# START OF PROVIDED TEXT

Letters to the Editor
This article is from the archive of The New York Sun before the launch of its new website in 2022. The Sun has neither altered nor updated such articles but will seek to correct any errors, mis-categorizations or other problems introduced during transfer.

‘Indivisible’
The New York Sun’s editorial, “Indivisible,” hit home [November 3, 2004]. Hurrah to New York City Council members Simcha Felder and Dennis Gallagher for their successful effort to include the Pledge of Allegiance at the start of Council sessions. There is a related situation at patriotic ceremonies when our children stand mute as our traditional songs are played. Even during the Olympics, our winning American teams usually stand in silence as the “Star Spangled Banner” is played. By contrast, Olympic winners of other nations proudly sing their national anthems. Our World War II “greatest generation” knew and still sing our patriotic songs, having learned them in elementary school. I propose that our patriotic songs be taught to our New York City children in the public schools, as was the standard practice in years past. It is part of civic education and also an excellent way to instill in new immigrants the proud heritage expressed by our patriotic songs.
CAROL LYONS
Irvington, N.Y.
‘After the Ball Game’
In endorsing Councilwoman Eva Moskowitz’s call for the removal of, or drastic altering of, four provisions currently in the teachers’ contract, The New York Sun trades in a number of myths and misunderstandings [“After the Ball Game,” Editorial, October 27, 2004].
The most serious of your concerns is that of expediting the removal of incompetent teachers. As a veteran teacher, I can say that all good teachers are embarrassed by the presence of the unstable or academically weak among our ranks. But you failed to mention that Randi Weingarten last year proposed a very workable solution to the problem.

# END OF PROVIDED TEXT
# START OF EXTRACTED RECORDS

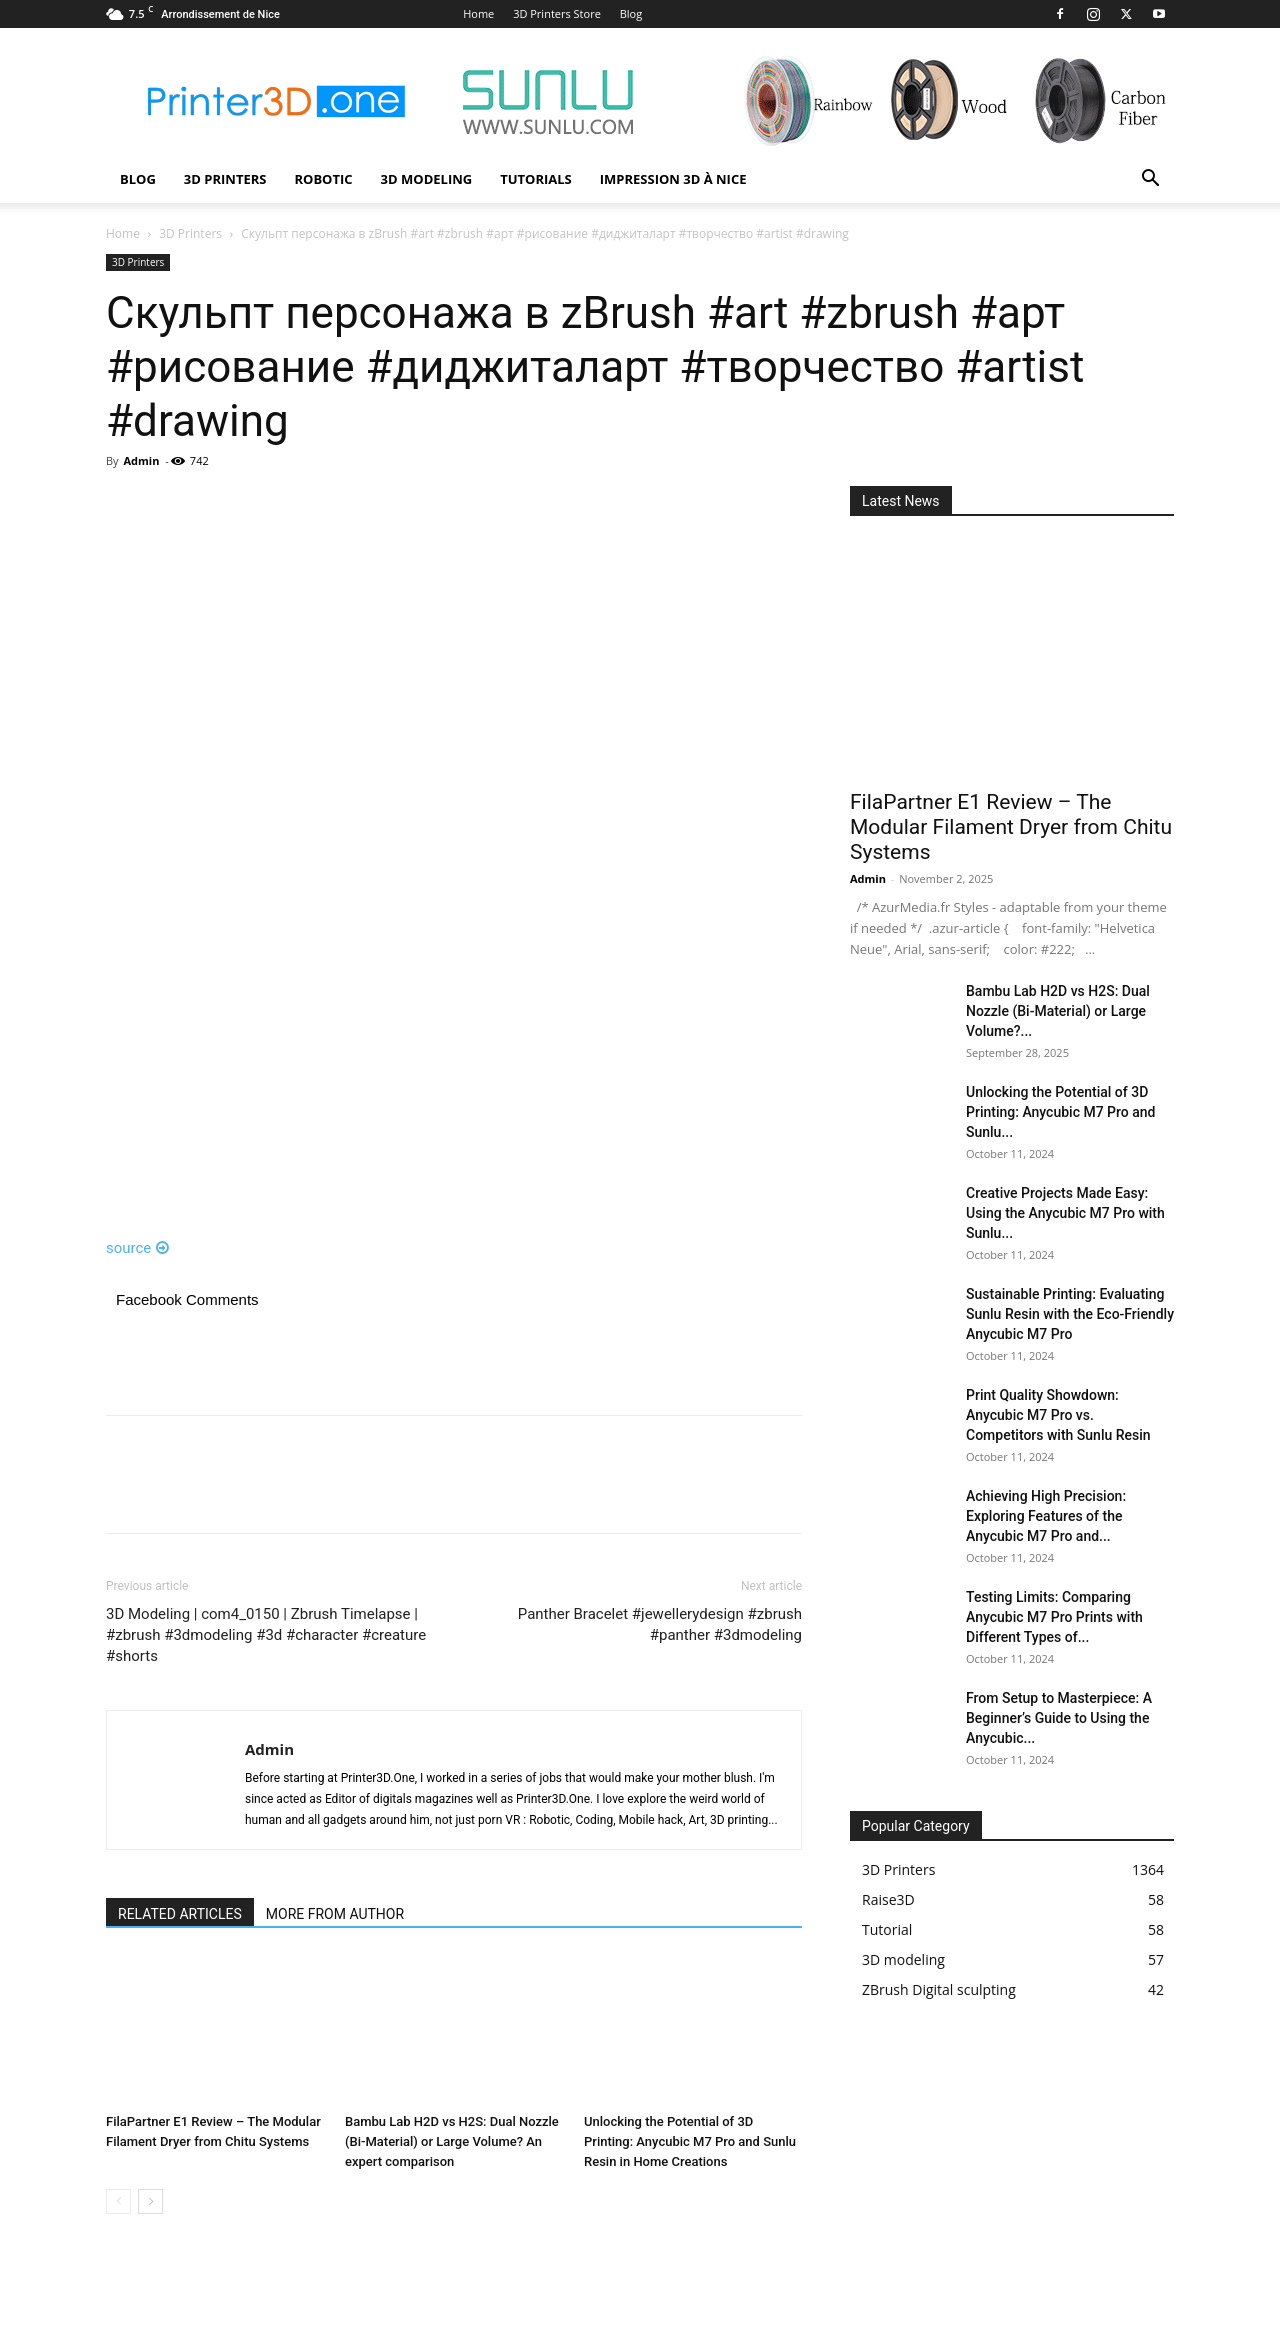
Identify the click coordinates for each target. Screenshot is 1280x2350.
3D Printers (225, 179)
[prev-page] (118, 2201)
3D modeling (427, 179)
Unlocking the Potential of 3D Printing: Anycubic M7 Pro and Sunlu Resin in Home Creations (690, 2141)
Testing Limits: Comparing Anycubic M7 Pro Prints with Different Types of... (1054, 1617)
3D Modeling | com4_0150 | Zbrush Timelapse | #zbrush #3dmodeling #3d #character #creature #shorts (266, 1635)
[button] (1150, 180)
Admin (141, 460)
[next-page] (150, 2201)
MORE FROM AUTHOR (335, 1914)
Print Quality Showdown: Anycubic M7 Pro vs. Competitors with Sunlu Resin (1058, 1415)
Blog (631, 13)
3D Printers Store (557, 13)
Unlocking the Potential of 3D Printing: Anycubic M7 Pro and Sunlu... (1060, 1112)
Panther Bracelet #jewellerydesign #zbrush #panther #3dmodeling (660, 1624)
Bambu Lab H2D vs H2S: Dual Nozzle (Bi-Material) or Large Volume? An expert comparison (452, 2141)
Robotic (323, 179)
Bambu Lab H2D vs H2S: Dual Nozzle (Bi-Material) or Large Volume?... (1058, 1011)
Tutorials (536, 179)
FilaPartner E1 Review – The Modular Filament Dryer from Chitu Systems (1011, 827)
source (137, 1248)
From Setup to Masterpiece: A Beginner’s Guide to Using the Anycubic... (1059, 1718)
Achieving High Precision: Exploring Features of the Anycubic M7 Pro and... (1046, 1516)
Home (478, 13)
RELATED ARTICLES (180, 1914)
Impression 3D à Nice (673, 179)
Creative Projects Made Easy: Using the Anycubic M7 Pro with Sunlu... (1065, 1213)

# END OF EXTRACTED RECORDS
# START OF EXTRACTED RECORDS

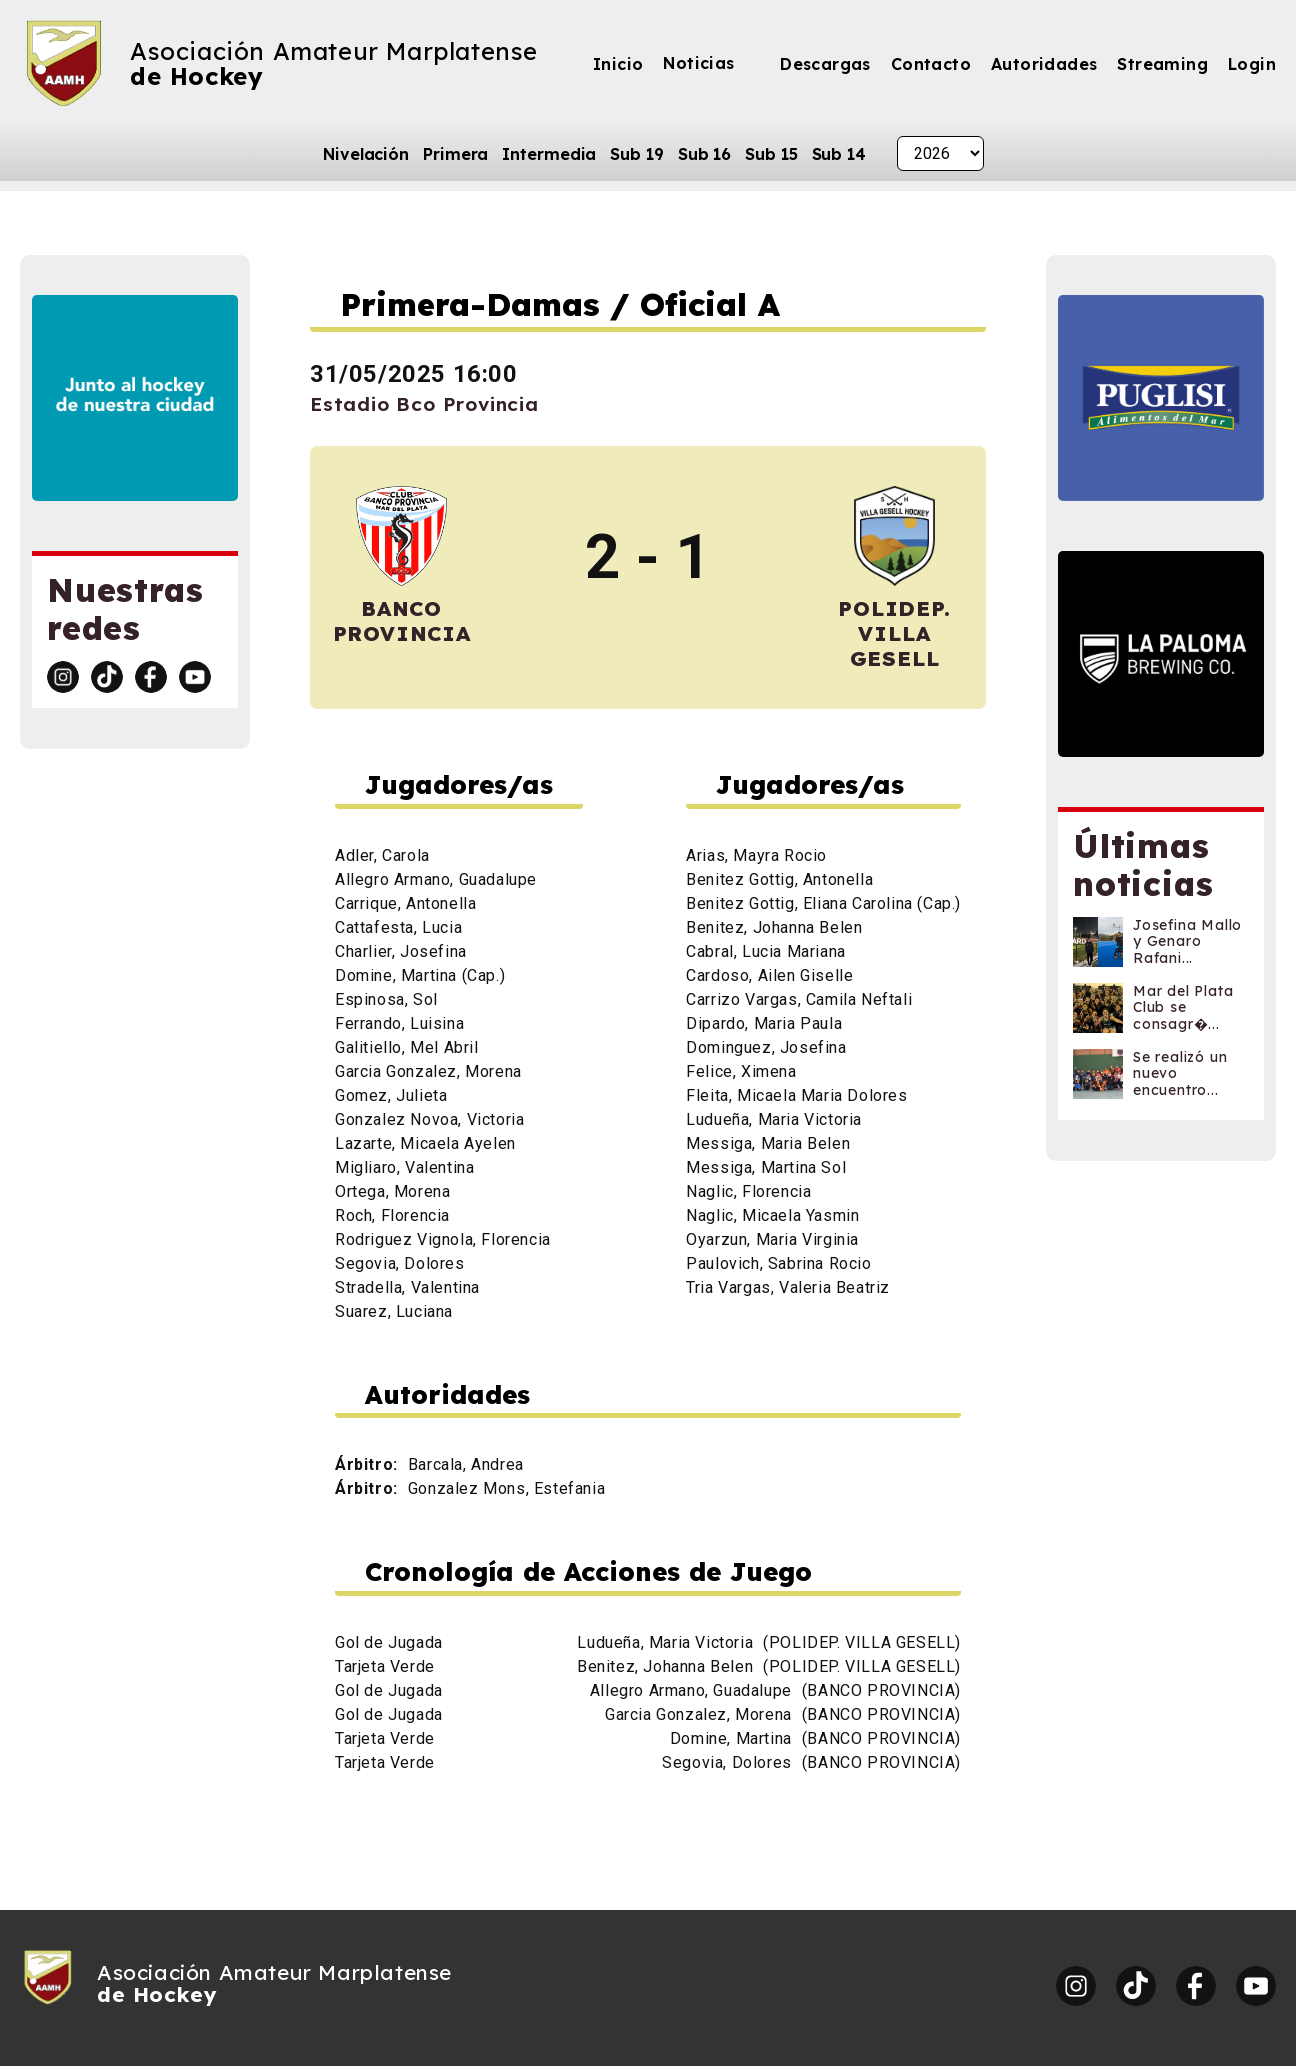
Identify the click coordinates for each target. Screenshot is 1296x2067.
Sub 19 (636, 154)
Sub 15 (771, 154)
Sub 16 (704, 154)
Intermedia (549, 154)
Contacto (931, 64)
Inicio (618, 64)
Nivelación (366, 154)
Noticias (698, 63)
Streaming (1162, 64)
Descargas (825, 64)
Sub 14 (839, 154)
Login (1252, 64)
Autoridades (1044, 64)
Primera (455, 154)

# END OF EXTRACTED RECORDS
# START OF EXTRACTED RECORDS

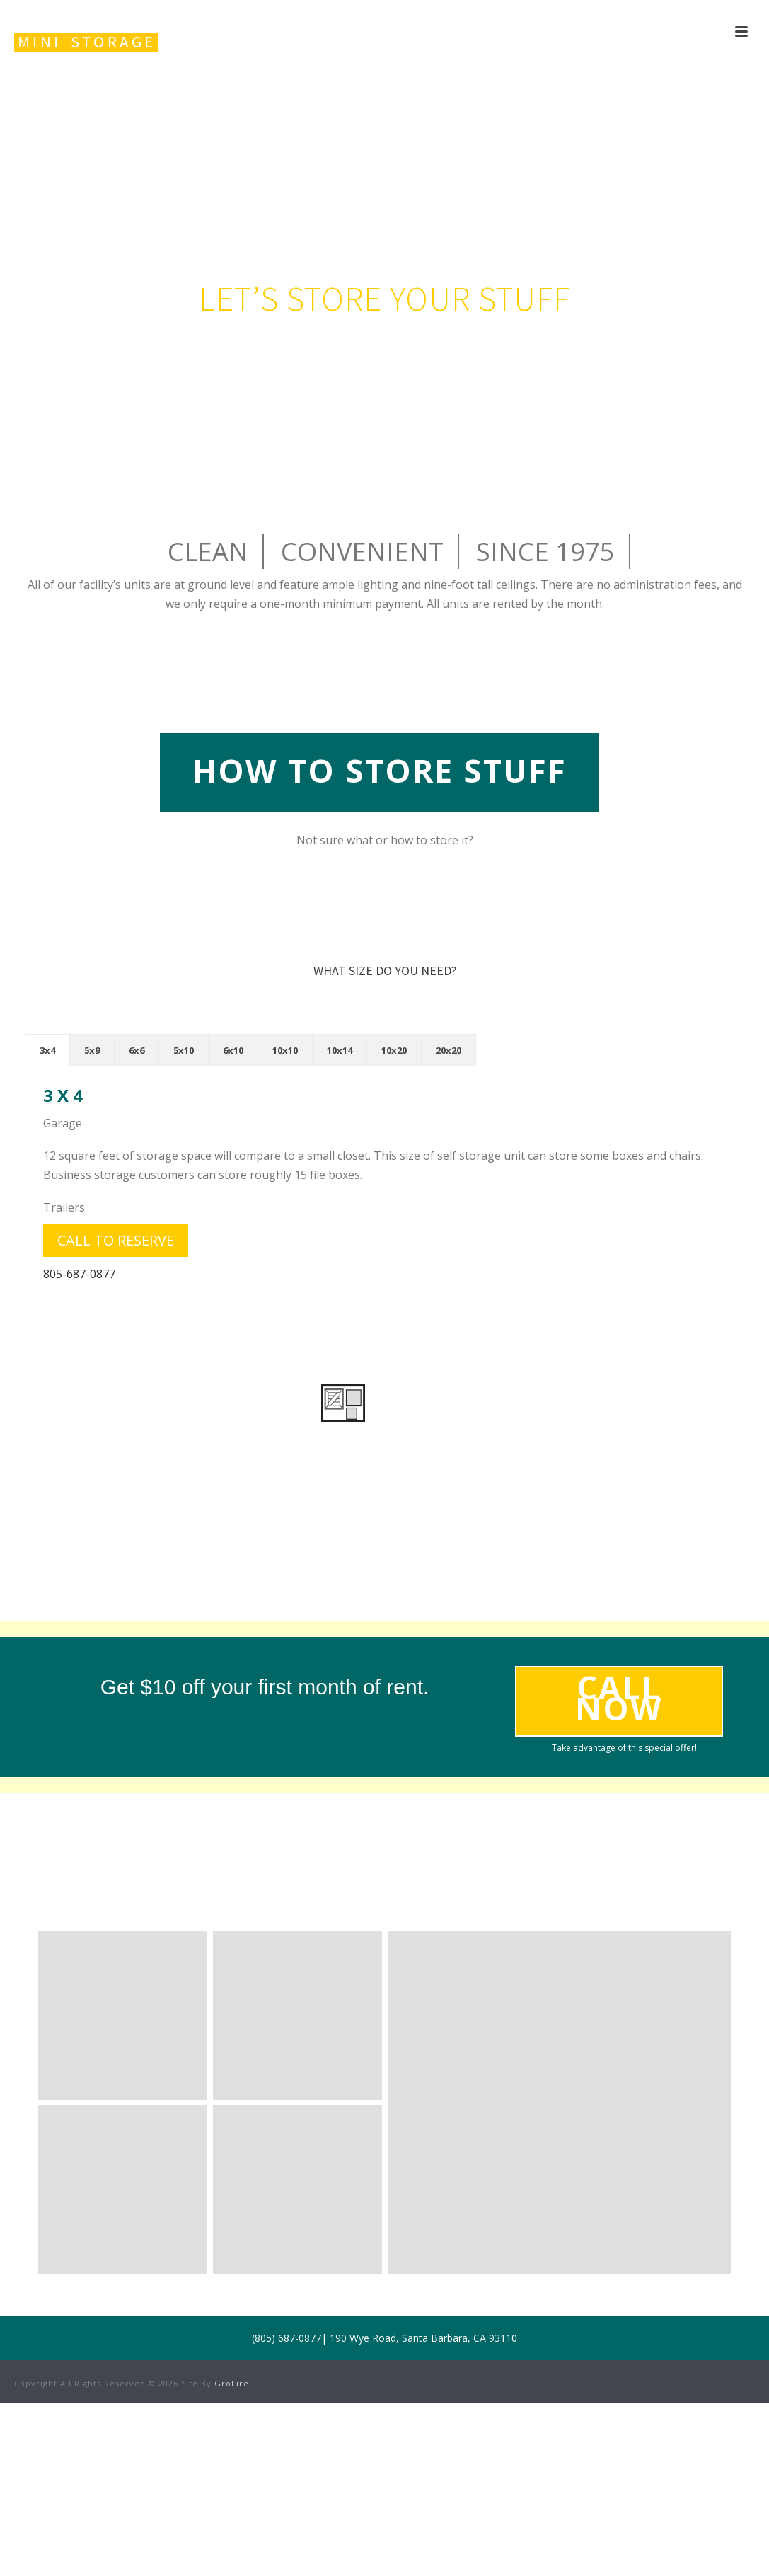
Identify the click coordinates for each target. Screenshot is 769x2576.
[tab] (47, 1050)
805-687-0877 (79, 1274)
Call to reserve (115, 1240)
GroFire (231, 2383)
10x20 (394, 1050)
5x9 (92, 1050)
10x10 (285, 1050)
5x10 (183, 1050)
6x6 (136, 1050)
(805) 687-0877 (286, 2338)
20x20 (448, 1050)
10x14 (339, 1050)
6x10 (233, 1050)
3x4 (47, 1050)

# END OF EXTRACTED RECORDS

Edit the letters to the editor from "CAROL LYONS" up to and including "October 27, 2004]." so that "Councilwoman" becomes "Council Member", and give that stretch again in full.

**SOLVED EXERCISE:**
CAROL LYONS
Irvington, N.Y.
‘After the Ball Game’
In endorsing Council Member Eva Moskowitz’s call for the removal of, or drastic altering of, four provisions currently in the teachers’ contract, The New York Sun trades in a number of myths and misunderstandings [“After the Ball Game,” Editorial, October 27, 2004].